As is the intention of the kaggle titanic competition, we want to use this data set to classify passengers as either survivors or not. Thus, the Survived column is the variable we want to predict and because it is a categorical variable, let us take the chance to bring it into an appropriate factor format.

titanic <- titanic %>% 
  mutate(
    Survived = factor(
      Survived, 
      levels = c(0,1), 
      labels = c("Deceased", "Survived")
    )
  )

All subsequent calculations using the other variables, i.e. the predictors, are done at a later stage but for reasons we will see later, the outcome variable is transformed early on. Finally, our means of classification will be a logistic regression implemented with the help of the tidymodels package.

library(tidymodels)
#> Registered S3 method overwritten by 'tune':
#>   method                   from   
#>   required_pkgs.model_spec parsnip
#> -- Attaching packages -------------------------------------- tidymodels 0.1.3 --
#> v broom        0.7.6           v rsample      0.1.0      
#> v dials        0.0.9           v tune         0.1.5.9000 
#> v infer        0.5.4.9000      v workflows    0.2.2      
#> v modeldata    0.1.0           v workflowsets 0.0.2      
#> v parsnip      0.1.5.9003      v yardstick    0.0.8      
#> v recipes      0.1.16.9000
#> -- Conflicts ----------------------------------------- tidymodels_conflicts() --
#> x scales::discard() masks purrr::discard()
#> x dplyr::filter()   masks stats::filter()
#> x recipes::fixed()  masks stringr::fixed()
#> x dplyr::lag()      masks stats::lag()
#> x yardstick::spec() masks readr::spec()
#> x recipes::step()   masks stats::step()
#> * Use tidymodels_prefer() to resolve common conflicts.

10.1 Data Management

Before we can even begin to look at the data we need to be aware of one of the biggest issues in model building, namely overfitting. To understand what we mean by overfitting, think about drawing a line through all points within our data set cars instead of fitting a linear model to the cars data set as we did before.

cars %>% 
  ggplot(aes(speed, dist)) +
  geom_line() +
  geom_point()

Clearly, the line that represents our “new model” is a perfect match to the data. So, if we were to use our initial data to assess the accuracy of our model we would receive a great score. But, of course, the model has basically zero predictive power for values of speed larger than 25. So, while we technically have fitted a model here, it is not worth anything on data it has not seen before.

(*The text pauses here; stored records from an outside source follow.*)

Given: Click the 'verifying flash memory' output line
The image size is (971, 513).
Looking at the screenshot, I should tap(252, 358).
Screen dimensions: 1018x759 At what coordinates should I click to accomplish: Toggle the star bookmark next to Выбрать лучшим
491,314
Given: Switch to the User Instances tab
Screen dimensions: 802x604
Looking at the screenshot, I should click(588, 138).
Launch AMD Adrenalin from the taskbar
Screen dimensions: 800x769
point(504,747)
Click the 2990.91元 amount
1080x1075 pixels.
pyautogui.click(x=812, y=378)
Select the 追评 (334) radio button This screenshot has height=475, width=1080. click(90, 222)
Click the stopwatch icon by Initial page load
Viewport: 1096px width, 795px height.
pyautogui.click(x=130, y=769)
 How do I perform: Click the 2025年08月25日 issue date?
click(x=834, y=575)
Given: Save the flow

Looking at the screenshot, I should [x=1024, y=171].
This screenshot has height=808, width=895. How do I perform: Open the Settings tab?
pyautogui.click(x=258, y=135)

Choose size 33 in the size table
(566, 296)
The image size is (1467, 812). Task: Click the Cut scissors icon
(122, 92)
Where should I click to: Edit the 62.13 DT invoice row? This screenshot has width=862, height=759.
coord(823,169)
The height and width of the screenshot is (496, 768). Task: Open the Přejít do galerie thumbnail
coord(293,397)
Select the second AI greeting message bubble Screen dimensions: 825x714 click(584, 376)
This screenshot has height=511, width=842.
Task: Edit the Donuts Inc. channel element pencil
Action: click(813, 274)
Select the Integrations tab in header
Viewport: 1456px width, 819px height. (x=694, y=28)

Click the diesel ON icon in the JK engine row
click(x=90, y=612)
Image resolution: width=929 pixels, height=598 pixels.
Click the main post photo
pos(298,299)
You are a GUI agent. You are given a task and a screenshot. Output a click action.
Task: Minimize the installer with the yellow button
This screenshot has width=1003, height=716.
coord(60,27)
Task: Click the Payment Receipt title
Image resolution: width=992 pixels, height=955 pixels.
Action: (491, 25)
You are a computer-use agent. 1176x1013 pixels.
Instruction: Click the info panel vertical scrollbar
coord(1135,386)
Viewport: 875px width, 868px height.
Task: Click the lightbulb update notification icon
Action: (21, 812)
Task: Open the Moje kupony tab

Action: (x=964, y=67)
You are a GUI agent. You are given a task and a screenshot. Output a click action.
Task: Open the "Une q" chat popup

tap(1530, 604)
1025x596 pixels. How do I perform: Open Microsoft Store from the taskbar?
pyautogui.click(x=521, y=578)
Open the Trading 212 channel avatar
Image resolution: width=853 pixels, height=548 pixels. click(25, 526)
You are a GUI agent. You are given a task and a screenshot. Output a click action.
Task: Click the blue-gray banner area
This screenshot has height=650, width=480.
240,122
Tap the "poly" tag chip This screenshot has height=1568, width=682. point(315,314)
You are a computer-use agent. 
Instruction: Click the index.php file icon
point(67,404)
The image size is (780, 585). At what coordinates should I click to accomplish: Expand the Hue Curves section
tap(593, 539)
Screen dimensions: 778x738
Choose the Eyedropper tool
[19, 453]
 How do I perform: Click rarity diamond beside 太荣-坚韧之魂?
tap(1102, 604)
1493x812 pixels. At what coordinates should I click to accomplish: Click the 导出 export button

This is a clear case of overfitting where our model is “too close” to the data such that it loses its predictive power on any other data. On the other hand, consider a linear model fit.

cars %>% 
  ggplot(aes(speed, dist)) +
  geom_smooth(method = "lm", se = F) +
  geom_point()
#> `geom_smooth()` using formula 'y ~ x'

Here, we see that this model, i.e. the blue line, is less close to the data compared to our previous model. Nevertheless, this line has potentially more predictive power. Thus, the linear model sacrificed a perfect match with the underlying data, i.e. it allowed for a biased estimation and left some variation in the data unexplained (because the blue line does not perfectly track the observations) but in return gained predictive power.

Now, consider the other worst case when the model would have somewhat ignored the data like fitting a horizontal line

cars %>% 
  ggplot() +
  geom_hline(yintercept = 40, col = "blue") +
  geom_point(aes(speed, dist))

Clearly, this model is not a great fit even though it too left variation unexplained and tried not to track the data to closely. In this case, though, the bias became too large.

This conundrum of either trying to explain “too much” of the variation or “too little” of the variation is known as bias-variance tradeoff. In general, you cannot get perfect bias (i.e. no bias) and no variance which is why this is a tradeoff.

Our linear model does a decent job to find the sweet spot between variance and bias by minimizing the sum of squared residuals. So, you can think of it as having this tradeoff mechanism built into its design.

However, there are other modeling techniques such as random forests which we will cover in the next chapter that do not have such a safety mechanism, i.e. it is said that a random forest can basically learn a data set “by heart” similar to us drawing a line through all points.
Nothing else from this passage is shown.